If you attempt to pet Zola the Labrador — and you will– prepare to be kindly but firmly rebuffed.
Katie Brigger said most students, faculty and other people she and the pooch encounter on their walks across Penn State’s campus are content to mind their own business. But there are exceptions.
“It can be hard for me to tell them not to (pet Zola),” Katie said.
Her dog’s baleful brown eyes are far from Katie’s biggest problem. As a toddler, she experienced a series of bilateral strokes and was diagnosed with a cebrovascular disorder called moyamoya disease.
Katie, now 20 years old, has limited fine motor skills and uses a wheelchair to travel long distances.
Zola came into the picture last June, after Katie’s application was given the stamp of approval from Susquehanna Service Dogs — and her roommates.
“My husband and I wanted to wait until she was old enough to take on the responsibility herself,” Katie’s mother, Heather Brigger, said.
The trade-off goes a little something like this: in return for closing locker doors, unzipping coats and pressing the handicap button at doorways, Katie provides Zola with a steady supply of treats and verbal affirmation.
Oh, and also nights off.
“She’ll go get a squeaker toy and run around the whole house,” Katie said.
When she’s not unwinding with a rousing game of fetch, Zola is what in an office might pass for an enthusiastic go-getter.
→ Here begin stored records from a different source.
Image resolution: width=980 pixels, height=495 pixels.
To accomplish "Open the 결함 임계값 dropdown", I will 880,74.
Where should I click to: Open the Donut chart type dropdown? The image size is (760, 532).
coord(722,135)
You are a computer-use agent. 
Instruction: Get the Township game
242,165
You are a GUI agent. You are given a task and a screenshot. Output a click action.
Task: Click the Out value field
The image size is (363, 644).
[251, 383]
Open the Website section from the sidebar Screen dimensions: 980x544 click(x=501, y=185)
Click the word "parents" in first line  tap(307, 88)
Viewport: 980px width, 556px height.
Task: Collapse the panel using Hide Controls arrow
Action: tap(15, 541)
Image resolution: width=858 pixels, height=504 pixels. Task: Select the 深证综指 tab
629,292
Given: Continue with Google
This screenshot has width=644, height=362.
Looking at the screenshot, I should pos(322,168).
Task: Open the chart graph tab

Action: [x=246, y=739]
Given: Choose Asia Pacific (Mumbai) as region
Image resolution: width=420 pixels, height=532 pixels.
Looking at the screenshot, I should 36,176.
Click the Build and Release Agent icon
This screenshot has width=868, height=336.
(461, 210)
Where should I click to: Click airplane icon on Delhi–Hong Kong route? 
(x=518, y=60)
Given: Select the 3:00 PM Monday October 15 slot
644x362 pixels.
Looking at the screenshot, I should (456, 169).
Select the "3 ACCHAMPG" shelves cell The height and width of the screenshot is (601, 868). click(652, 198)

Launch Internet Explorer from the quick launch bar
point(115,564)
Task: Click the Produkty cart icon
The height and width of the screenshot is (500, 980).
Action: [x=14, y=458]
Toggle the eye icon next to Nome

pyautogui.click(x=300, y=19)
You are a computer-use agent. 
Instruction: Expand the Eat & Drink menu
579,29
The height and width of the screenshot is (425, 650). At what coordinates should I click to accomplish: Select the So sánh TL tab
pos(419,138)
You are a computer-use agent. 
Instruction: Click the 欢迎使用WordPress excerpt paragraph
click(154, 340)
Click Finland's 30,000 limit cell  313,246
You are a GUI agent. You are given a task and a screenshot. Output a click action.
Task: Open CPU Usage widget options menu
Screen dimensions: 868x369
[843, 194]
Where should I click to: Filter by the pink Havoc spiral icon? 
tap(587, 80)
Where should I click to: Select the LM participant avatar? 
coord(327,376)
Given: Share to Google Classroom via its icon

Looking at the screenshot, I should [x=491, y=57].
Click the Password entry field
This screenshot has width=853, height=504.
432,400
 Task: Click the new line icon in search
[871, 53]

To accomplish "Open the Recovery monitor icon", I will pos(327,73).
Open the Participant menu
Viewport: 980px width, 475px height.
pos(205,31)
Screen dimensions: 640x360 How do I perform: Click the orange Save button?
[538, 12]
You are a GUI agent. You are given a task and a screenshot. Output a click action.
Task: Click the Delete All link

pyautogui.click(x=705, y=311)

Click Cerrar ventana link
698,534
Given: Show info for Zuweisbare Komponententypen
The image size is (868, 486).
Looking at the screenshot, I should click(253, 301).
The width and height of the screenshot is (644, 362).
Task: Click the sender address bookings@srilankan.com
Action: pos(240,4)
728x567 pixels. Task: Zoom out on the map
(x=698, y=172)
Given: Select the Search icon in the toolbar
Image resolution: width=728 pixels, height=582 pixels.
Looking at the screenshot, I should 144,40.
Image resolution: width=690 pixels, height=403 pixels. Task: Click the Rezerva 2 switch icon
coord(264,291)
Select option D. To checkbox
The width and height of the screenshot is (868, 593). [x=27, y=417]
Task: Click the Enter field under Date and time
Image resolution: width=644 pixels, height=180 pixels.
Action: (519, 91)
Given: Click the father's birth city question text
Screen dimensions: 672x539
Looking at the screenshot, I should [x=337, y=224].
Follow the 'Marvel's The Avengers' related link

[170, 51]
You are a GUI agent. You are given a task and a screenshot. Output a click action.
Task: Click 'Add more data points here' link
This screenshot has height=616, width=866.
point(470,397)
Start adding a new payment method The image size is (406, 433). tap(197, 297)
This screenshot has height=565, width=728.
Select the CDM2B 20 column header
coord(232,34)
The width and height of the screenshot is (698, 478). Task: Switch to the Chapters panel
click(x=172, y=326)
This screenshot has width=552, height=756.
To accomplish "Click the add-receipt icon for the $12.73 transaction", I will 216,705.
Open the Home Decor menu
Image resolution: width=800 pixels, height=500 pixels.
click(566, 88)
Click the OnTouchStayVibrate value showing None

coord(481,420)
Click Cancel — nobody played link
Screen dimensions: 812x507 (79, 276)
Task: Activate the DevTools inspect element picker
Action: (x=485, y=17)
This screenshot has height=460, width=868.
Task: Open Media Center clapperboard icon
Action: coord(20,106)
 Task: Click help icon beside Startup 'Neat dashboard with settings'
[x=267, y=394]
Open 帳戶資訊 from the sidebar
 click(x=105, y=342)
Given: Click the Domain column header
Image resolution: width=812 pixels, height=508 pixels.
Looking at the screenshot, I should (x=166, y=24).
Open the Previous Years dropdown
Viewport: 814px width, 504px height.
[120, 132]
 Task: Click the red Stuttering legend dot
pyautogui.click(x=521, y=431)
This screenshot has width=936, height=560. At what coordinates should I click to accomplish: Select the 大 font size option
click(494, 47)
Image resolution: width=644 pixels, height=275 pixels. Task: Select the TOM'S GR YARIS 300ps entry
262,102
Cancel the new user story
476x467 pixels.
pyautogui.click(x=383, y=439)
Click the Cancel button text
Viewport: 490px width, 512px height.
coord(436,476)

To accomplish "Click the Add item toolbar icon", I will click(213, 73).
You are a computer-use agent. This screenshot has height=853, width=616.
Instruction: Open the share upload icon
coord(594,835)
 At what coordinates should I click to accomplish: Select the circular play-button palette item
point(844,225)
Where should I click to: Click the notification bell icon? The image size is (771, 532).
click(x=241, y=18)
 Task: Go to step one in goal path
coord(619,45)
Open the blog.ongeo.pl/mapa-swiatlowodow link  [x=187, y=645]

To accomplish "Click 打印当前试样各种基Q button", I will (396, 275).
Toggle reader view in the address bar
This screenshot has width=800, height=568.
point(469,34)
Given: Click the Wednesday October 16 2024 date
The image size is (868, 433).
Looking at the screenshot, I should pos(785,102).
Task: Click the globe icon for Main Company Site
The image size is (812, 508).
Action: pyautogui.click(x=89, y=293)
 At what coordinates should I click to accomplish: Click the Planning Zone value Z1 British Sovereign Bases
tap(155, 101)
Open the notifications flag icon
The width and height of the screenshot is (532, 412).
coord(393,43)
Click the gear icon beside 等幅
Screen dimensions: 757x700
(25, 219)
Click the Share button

On some mornings, Heather will catch the dog waiting patiently at Katie’s feet, ready to start the day.
“She’s very eager to work,” Heather said.
Travel is one of the perks of the job. Each week, Zola accompanies Katie to the classes that she’s enrolled in at Penn State’s University Park campus.
Both are participants in the LifeLink PSU program, a partnership with the State College Area School District Department of Special Education that offers students the opportunity to experience college life before entering the workforce.
Zola is the district’s first service dog to join a special education student in class — and teacher Marla Yukelson doesn’t seem to mind the company.
“It’s all we can do not to pet her,” Yukelson said.
That, if you’ll remember, is a big no-no when Zola is on the clock and it’s up to Katie to lay down the law.
Yukelson thinks the added responsibility has helped Katie grow more confident and assertive, which will be a huge asset when she leaves school behind for good next spring.
“She needs to advocate not only for herself but for Zola,” Yukelson said.